US Economy Faces Historic ShockUS Economy Faces Historic Shock

The shuttering of the US economy due to the coronavirus pandemic is a shock of historic proportions, which will likely push the national unemployment rate to 16% or higher this month and require more stimulus to ensure a strong rebound, a White House economic adviser said on Sunday.
“This is the biggest negative shock that our economy, I think, has ever seen. We’re going to be looking at an unemployment rate that approaches rates that we saw during the Great Depression” of the 1930s, Hassett added.
Lockdowns across the United States to curtail the spread of the novel coronavirus have hammered the economy, shuttering businesses and sending unemployment skyrocketing.
A record 26.5 million Americans have filed for jobless benefits since mid-March, and retail sales, homebuilding and consumer confidence have all cratered.
The nonpartisan Congressional Budget Office predicts US gross domestic product will contract at nearly a 40% annual rate in the second quarter, with unemployment cresting at 16% in the third quarter. But even next year, CBO sees the jobless rate still averaging above 10%.
Before the pandemic struck, the US jobless rate had been hovering at a 50-year low of 3.5%.
“I think the unemployment rate is going to jump to a level probably around 16% or even higher in the next jobs report,” due on May 8, providing April employment statistics, Hassett told reporters at the White House.
He added that the second-quarter drop expected in the nation’s GDP would be a “big number”.
“I think the next couple of months are going to look terrible.

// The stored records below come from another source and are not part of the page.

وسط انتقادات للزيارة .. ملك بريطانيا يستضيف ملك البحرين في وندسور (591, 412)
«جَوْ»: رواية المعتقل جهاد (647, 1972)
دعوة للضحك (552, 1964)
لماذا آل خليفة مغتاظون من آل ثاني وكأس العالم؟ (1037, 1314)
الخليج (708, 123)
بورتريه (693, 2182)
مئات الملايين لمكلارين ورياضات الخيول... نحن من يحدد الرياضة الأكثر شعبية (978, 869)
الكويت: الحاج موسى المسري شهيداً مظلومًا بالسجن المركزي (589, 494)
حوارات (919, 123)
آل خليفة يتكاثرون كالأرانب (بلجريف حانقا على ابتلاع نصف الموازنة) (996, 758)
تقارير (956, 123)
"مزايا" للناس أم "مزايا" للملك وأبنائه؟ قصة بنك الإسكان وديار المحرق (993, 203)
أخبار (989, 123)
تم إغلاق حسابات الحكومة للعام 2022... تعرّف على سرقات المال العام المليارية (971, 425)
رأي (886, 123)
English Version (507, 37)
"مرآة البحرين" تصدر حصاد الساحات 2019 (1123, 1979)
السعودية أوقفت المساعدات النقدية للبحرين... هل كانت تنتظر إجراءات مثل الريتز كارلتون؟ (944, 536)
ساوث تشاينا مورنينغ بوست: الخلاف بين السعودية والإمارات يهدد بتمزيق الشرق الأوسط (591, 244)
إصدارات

You’re going to see numbers as bad as anything we’ve ever seen before,” Hassett said, referring to US economic data.
“We’re going to need really big thoughtful policies to put together to make it so that people are optimistic again.”
The economic adviser noted that Trump’s advisers want to hone a list of five or six ideas to present to congress to help clear the economic carnage.
“I’m sure that over the next three or four weeks, everybody’s going to pull together and come up with a plan to give us the best chance possible for a V-shaped recovery,” Hassett told ABC. 
“I ... don’t think you get it, if we don’t have another round of really solid legislation.”
A “V-shaped recovery” is one in which an economy bounces back sharply after a precipitous decline.